作品概要
《キリスト》は、画家のオディロン・ルドンによって制作された作品。制作年は1887年から1887年で、国立西洋美術館に所蔵されている。

《キリスト》は、フランスの画家オディロン・ルドンによって1887年に制作された油彩画である。国立西洋美術館に所蔵されている。
黒の画家から色彩の画家へ
オディロン・ルドンは、象徴主義の画家の中で最も重要で独創的な画家であった。彼の先見的な作品は、主に夢、幻想、想像力の世界を描き出している。
ルドンはまず、「黒(ノワール)」の作品群で有名になった。黒の表現力と暗示力を引き出す単色の作品たちである。また、しばしば初期の素描に基づいて制作されたリトグラフは、特有のテーマや文学――特にエドガー・ポー、フローベール、マラルメなどのロマン主義と象徴派の作品――に基づいても作られ、そうした文学を探求する手段となった。

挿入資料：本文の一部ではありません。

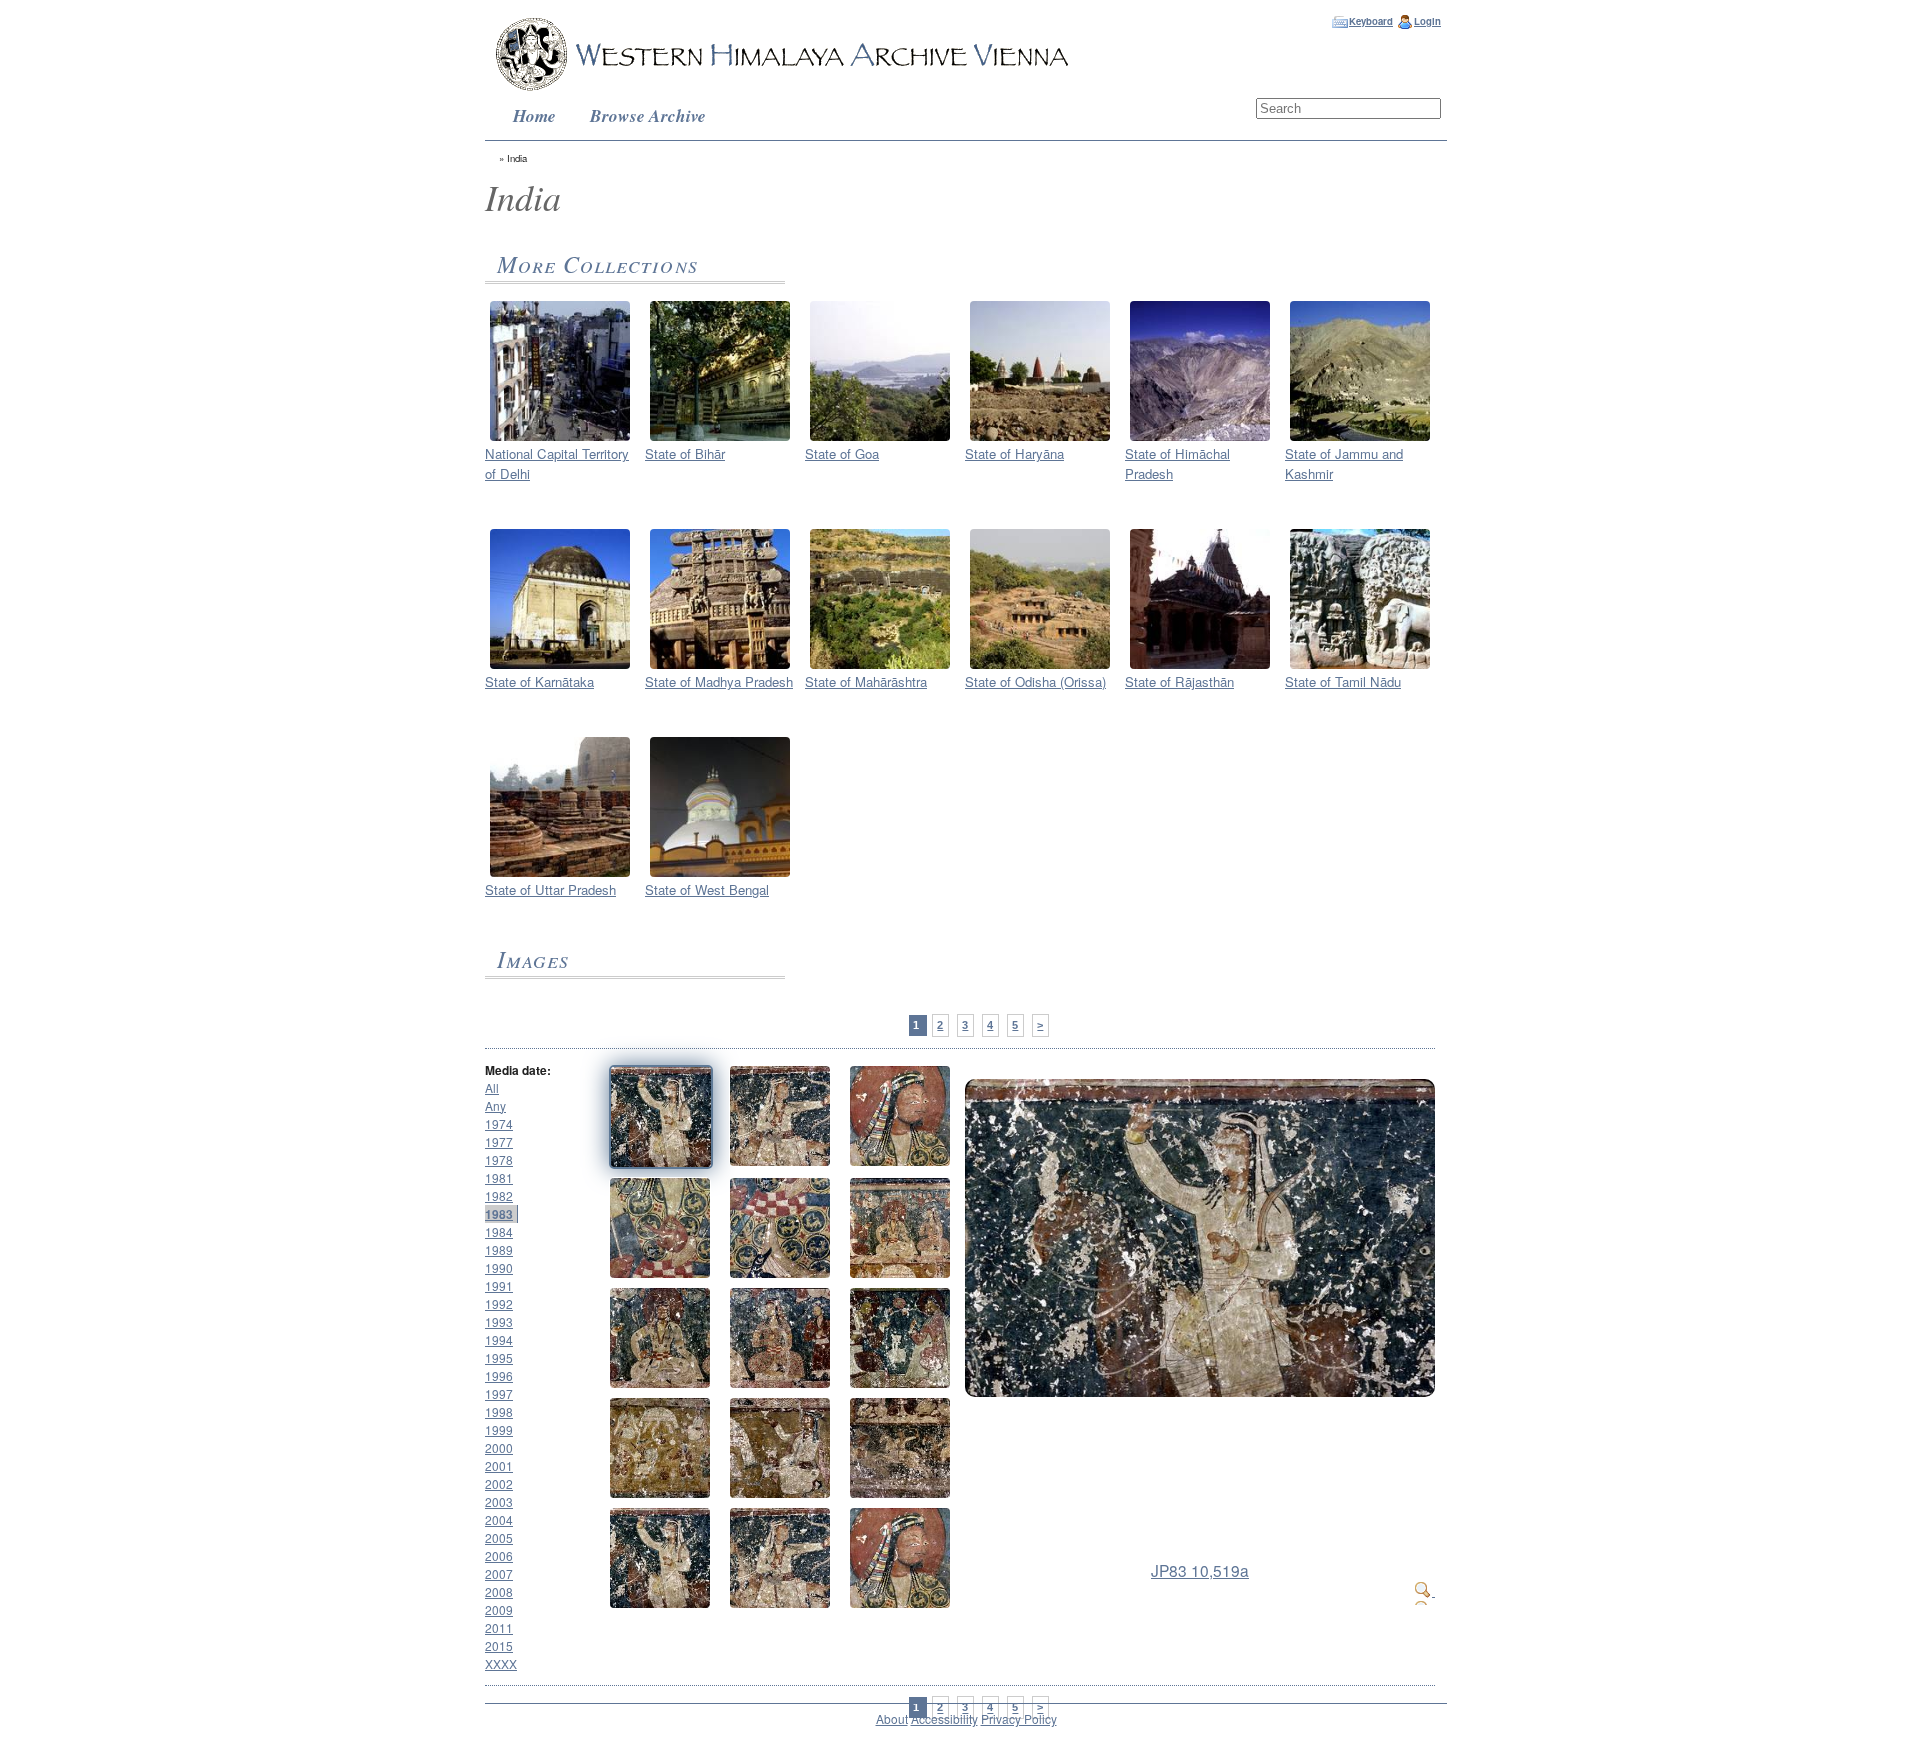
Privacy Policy (1019, 1718)
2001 (499, 1465)
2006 (499, 1555)
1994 (499, 1339)
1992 (499, 1303)
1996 (499, 1375)
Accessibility (944, 1718)
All (492, 1087)
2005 (499, 1537)
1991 (499, 1285)
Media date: (518, 1070)
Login (1427, 21)
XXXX (501, 1663)
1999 (499, 1429)
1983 (499, 1214)
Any (495, 1105)
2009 (499, 1609)
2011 (499, 1627)
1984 (499, 1231)
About (892, 1718)
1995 (499, 1357)
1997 (499, 1393)
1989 (499, 1249)
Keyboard (1371, 21)
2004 (499, 1519)
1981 (499, 1177)
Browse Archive (648, 115)
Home (534, 115)
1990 (499, 1267)
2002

その後、ルドンはだんだんとよりカラフルな色調を採用し始め、色彩豊かな花などを描いた。ナビ派との出会いは彼をより装飾的な美学に導き、後期作品ではフラットで抽象的なパターンや装飾的効果への関心だけでなく、ジャポニズムをも取り入れた。
濃密な黒の絵画
この作品では、直線と曲線、短い線と長い線、線影やあやめ陰影を非常に効果的に使用している。ほとんどの線は見事であるが、中にはチョークで描かれたものや消された部分もあり、白い部分は暗い部分のハイライトとなっている。
背景は濃密な黒の領域となっており白い部分がないので、白い顔は光のように際立っている。この絵画には、奥行きの錯覚を効果的に作り出している三次元的な印象がある。